Instructions for the task.
Rewrite the rows below, replacing "tool icon" with "tool button" and leaving everything else unchanged.

Exercise inputs.
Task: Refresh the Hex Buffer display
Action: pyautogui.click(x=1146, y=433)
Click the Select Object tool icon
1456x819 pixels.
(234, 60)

Solution below.
Task: Refresh the Hex Buffer display
Action: pyautogui.click(x=1146, y=433)
Click the Select Object tool button
1456x819 pixels.
(234, 60)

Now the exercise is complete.